If you imagine a scenario where an individual had unlimited resources, anything that required some investment wouldn’t be a big deal. It would be able to send some of these resources to achieve the required task and go on about its business without worrying about cutting costs elsewhere. When resources are limited, this changes. An individual must allocate resources wisely to make the best of its lot. The immune system is, in my mind, a fairly nebulous concept. It includes all of the normal immune organs and cells that you might expect but, I would argue, also includes behaviours, metabolic pathways, and probably a great deal more than we know at the moment. But while nebulous, the immune system is clearly expensive. Producing immune compounds, or growing organs, or engaging in hygienic behaviours are all expensive and leave fewer resources for other things. In our recent paper Franziska Brunner and I explored how limiting a key component of nutritional resources altered immune responses as measured by gene expression. We found that if we deprived bumblebee workers from pollen, their protein source, for even a fairly short amount of time, they have much weaker immune expression. These bees are really robust, and this wasn’t a greatly stressful condition, but even so, they were unable to upregulate key components of their immune response. It seems that a number of effectors (components of the immune system that are produced to actively kill invading parasites) are protein limited.

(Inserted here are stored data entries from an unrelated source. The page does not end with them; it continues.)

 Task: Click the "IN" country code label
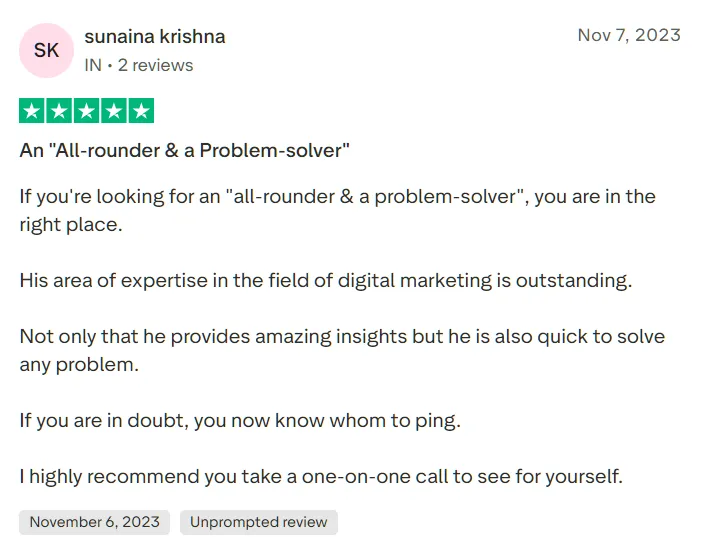[93, 65]
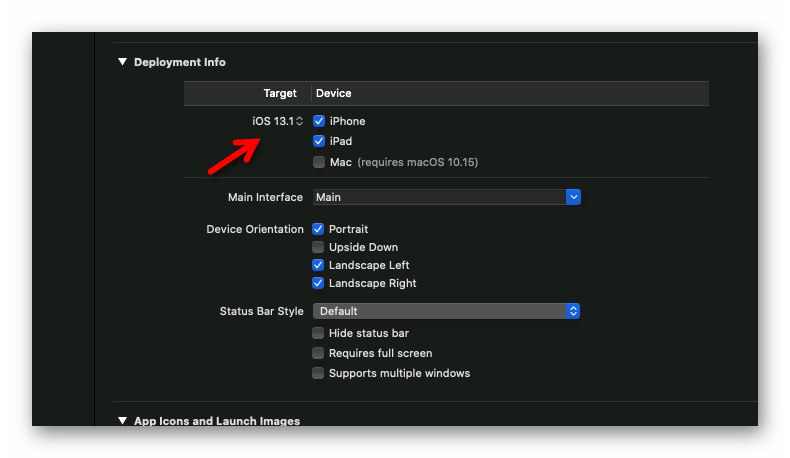Click the Deployment Info section title
Image resolution: width=790 pixels, height=458 pixels.
click(x=180, y=62)
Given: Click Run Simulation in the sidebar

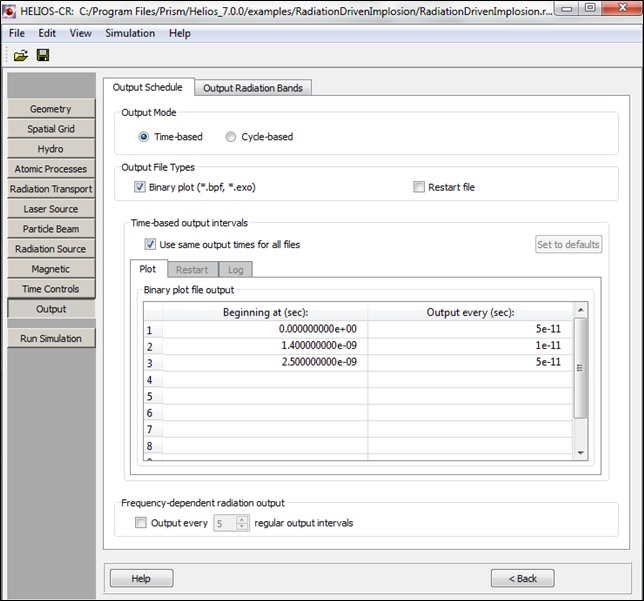Looking at the screenshot, I should (51, 339).
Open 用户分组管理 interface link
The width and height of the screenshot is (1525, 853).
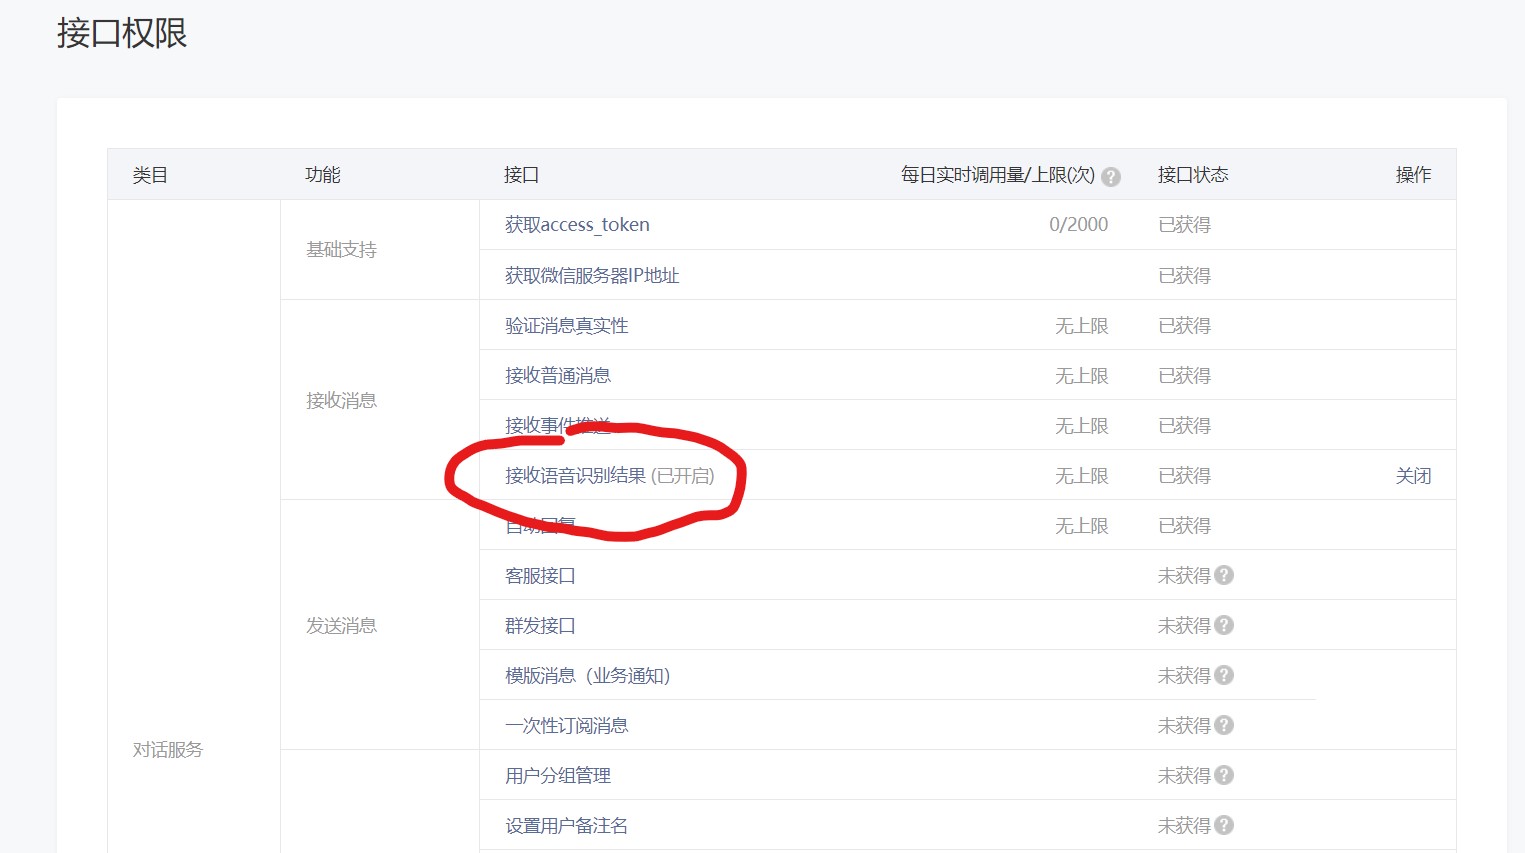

We also found that when the bees were protein limited the variance in their immune response reduced. Bees became more similar in their immune responses when they didn’t have enough protein. This can have important consequences because we know that when populations of animals are under stressful conditions there can be outbreaks of diseases. This reduction in expressed immune variation could help explain why diseases are better able to spread in these stressed populations. For instance, imagine a population of individuals that have a distribution of phenotypes (the outcome of the genotype and environment). Parasites that are able to infect common phenotypes do very well since there are many hosts to infect and will thus be selected for.
Here a parasite has a range of host phenotypes that it can infect but there remain quite a few that it can’t. If, however the population becomes stressed and this shrinks the variation in phenotype, then the parasites are better able to infect a greater proportion of the population.
The variation in immune phenotype might be especially important in social insect colonies, like bumblebees, since workers are very highly related to one another. Because of the haplodiploid sex determination system, and because most bumblebee queens only mate with a single male, all the workers share 75% of their genome. This means that these populations are very homogenous and would be a prime target for invasion by parasites because if a parasite can infect one worker it is very likely able to infect other sister workers. Having workers with diverse immune phenotypes while sharing most of their genome might help buffer bumblebee colonies from parasite outbreaks within the colony. At least, for as long as life isn’t too stressful.